→ **Work instructions**
Output each line of the data below, character for character, from the first line to the last.

>> Begin Data section

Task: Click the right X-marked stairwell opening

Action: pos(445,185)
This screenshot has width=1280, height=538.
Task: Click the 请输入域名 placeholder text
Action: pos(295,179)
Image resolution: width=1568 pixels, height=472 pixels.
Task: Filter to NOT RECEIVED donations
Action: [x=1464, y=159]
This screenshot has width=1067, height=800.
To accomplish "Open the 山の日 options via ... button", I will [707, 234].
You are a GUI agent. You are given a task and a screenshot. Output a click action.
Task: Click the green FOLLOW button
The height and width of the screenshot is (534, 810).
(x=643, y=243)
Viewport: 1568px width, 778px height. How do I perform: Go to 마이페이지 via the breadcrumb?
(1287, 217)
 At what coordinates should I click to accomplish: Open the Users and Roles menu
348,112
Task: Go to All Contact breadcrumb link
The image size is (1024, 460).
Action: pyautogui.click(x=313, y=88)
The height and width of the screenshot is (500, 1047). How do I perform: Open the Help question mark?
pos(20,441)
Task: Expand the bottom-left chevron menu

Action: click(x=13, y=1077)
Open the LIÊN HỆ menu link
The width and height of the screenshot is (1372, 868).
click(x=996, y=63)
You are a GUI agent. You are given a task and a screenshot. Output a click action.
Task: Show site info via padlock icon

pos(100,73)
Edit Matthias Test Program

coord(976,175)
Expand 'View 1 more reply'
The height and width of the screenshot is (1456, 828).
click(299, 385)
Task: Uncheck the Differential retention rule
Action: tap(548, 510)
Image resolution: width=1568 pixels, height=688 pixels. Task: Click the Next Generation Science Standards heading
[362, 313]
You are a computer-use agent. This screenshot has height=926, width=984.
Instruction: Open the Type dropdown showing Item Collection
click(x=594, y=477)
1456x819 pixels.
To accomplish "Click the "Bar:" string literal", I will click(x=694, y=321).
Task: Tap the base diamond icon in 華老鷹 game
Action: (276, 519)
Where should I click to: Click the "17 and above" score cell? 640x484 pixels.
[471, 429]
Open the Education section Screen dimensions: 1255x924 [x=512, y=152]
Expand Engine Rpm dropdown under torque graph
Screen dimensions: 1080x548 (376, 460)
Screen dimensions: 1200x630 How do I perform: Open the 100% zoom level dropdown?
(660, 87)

>> End Data section

→ **Exercise response**
Task: Click the right X-marked stairwell opening

Action: pos(445,185)
This screenshot has width=1280, height=538.
Task: Click the 请输入域名 placeholder text
Action: pos(295,179)
Image resolution: width=1568 pixels, height=472 pixels.
Task: Filter to NOT RECEIVED donations
Action: [x=1464, y=159]
This screenshot has width=1067, height=800.
To accomplish "Open the 山の日 options via ... button", I will [707, 234].
You are a GUI agent. You are given a task and a screenshot. Output a click action.
Task: Click the green FOLLOW button
The height and width of the screenshot is (534, 810).
(x=643, y=243)
Viewport: 1568px width, 778px height. How do I perform: Go to 마이페이지 via the breadcrumb?
(1287, 217)
 At what coordinates should I click to accomplish: Open the Users and Roles menu
348,112
Task: Go to All Contact breadcrumb link
The image size is (1024, 460).
Action: pyautogui.click(x=313, y=88)
The height and width of the screenshot is (500, 1047). How do I perform: Open the Help question mark?
pos(20,441)
Task: Expand the bottom-left chevron menu

Action: click(x=13, y=1077)
Open the LIÊN HỆ menu link
The width and height of the screenshot is (1372, 868).
click(x=996, y=63)
You are a GUI agent. You are given a task and a screenshot. Output a click action.
Task: Show site info via padlock icon

pos(100,73)
Edit Matthias Test Program

coord(976,175)
Expand 'View 1 more reply'
The height and width of the screenshot is (1456, 828).
click(299, 385)
Task: Uncheck the Differential retention rule
Action: tap(548, 510)
Image resolution: width=1568 pixels, height=688 pixels. Task: Click the Next Generation Science Standards heading
[362, 313]
You are a computer-use agent. This screenshot has height=926, width=984.
Instruction: Open the Type dropdown showing Item Collection
click(x=594, y=477)
1456x819 pixels.
To accomplish "Click the "Bar:" string literal", I will click(x=694, y=321).
Task: Tap the base diamond icon in 華老鷹 game
Action: (276, 519)
Where should I click to: Click the "17 and above" score cell? 640x484 pixels.
[471, 429]
Open the Education section Screen dimensions: 1255x924 [x=512, y=152]
Expand Engine Rpm dropdown under torque graph
Screen dimensions: 1080x548 (376, 460)
Screen dimensions: 1200x630 How do I perform: Open the 100% zoom level dropdown?
(660, 87)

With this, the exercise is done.